=== Section Start ===
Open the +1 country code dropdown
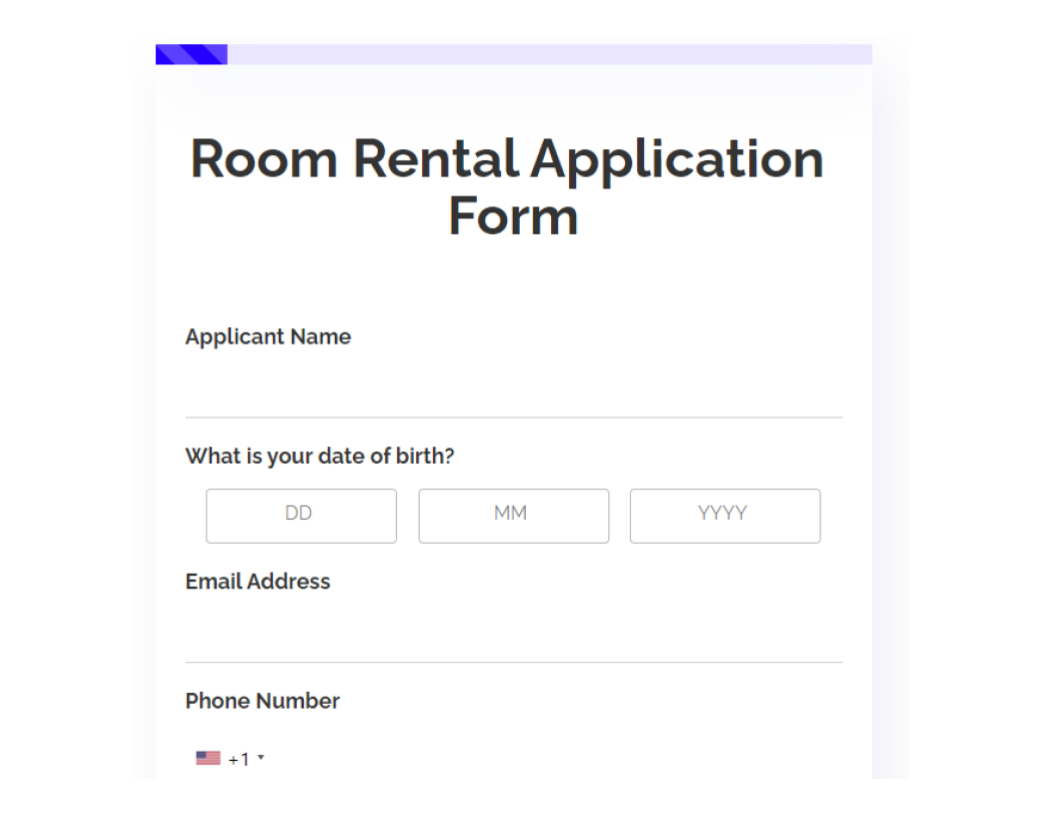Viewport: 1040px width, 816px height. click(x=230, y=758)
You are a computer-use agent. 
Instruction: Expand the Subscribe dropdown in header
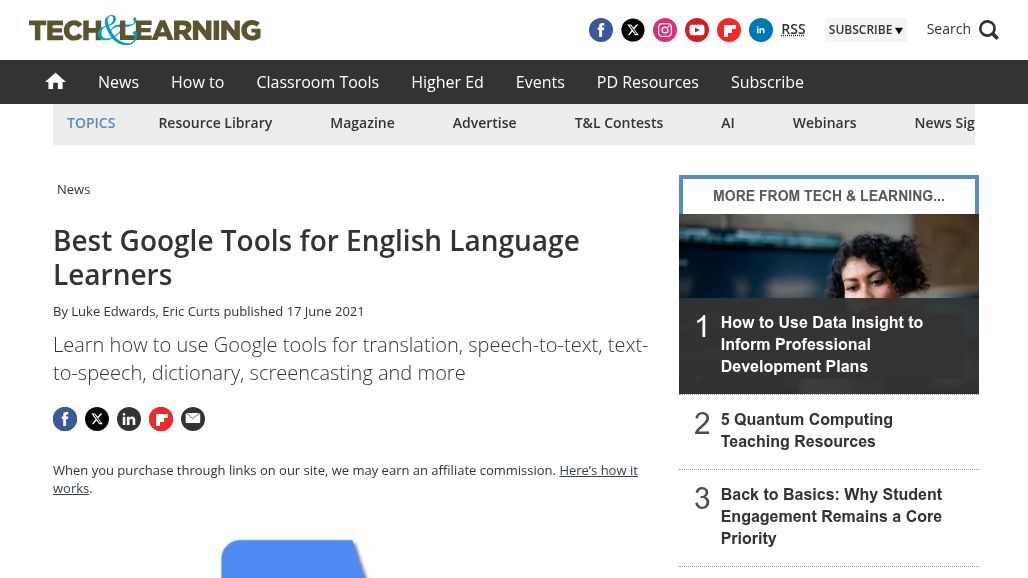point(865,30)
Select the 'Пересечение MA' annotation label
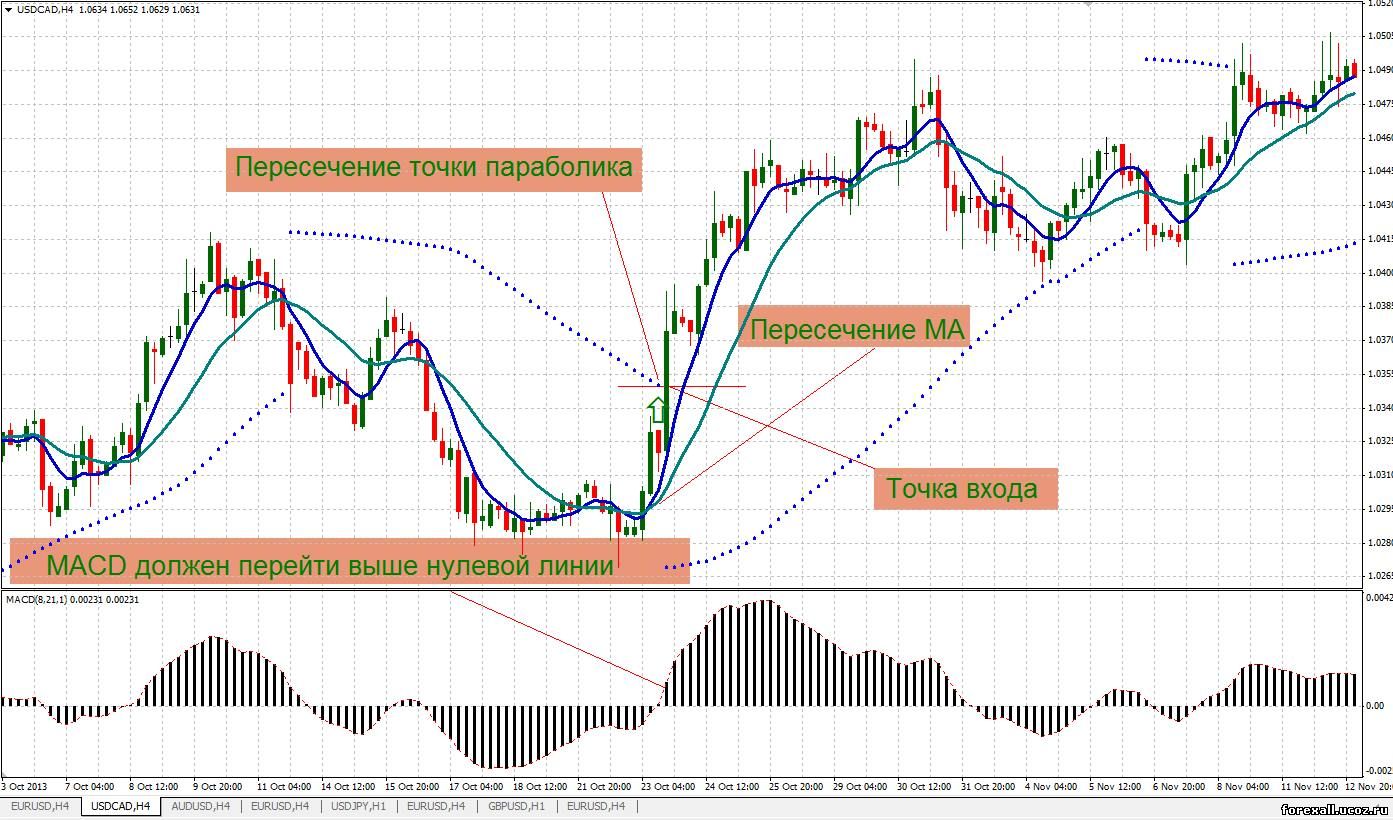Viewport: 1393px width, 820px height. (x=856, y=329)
=== Section End ===
=== Section Start ===
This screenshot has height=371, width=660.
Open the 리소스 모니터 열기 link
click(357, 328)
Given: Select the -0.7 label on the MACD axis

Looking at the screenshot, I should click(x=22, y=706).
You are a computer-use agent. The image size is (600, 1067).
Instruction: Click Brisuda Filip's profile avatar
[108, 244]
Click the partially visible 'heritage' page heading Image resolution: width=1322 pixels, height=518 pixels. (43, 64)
=== Section End ===
=== Section Start ===
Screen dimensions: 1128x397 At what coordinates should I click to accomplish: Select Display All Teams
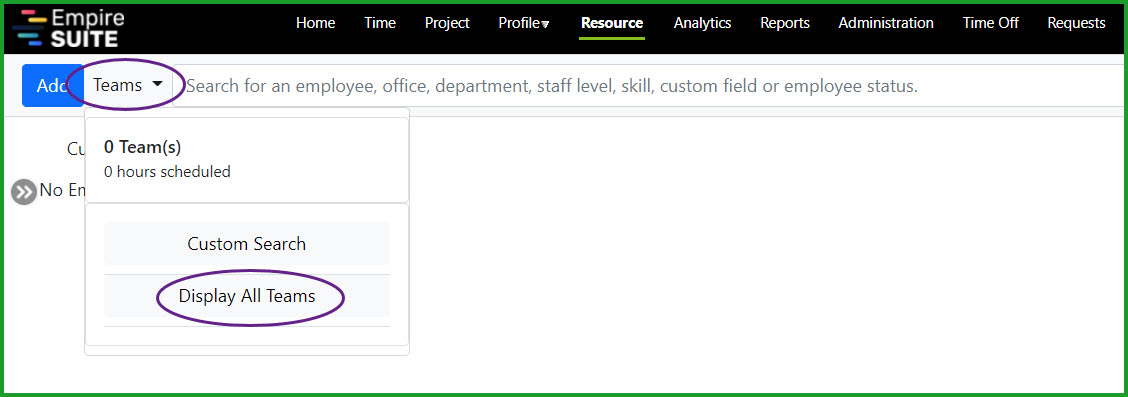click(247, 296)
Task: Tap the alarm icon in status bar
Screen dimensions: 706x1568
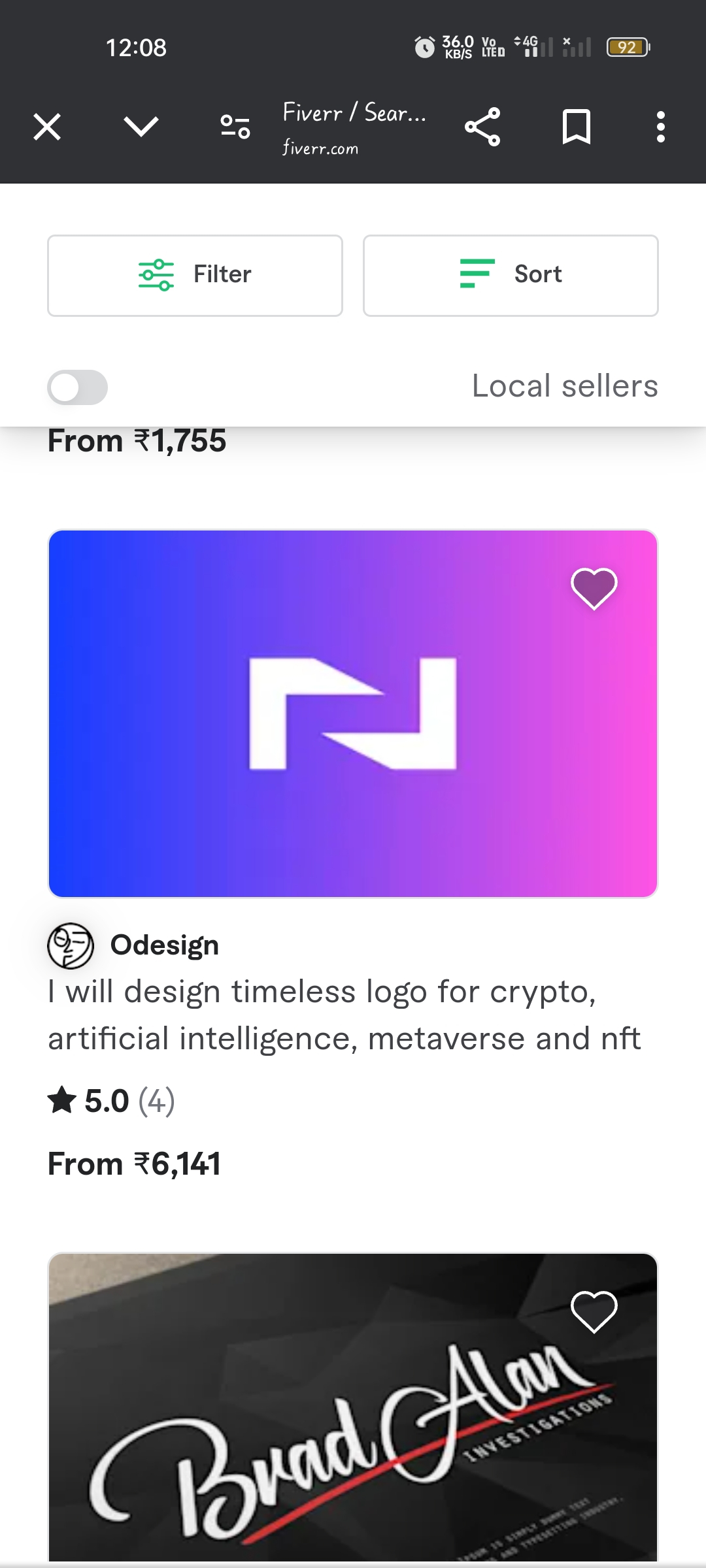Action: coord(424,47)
=== Section End ===
• WORK REQUEST
I need every line of the data that has the word "computer"; please list them.

• SOLUTION TO THE PROBLEM
You are a computer-use agent. 
You are a computer-use agent. The image size is (600, 1067).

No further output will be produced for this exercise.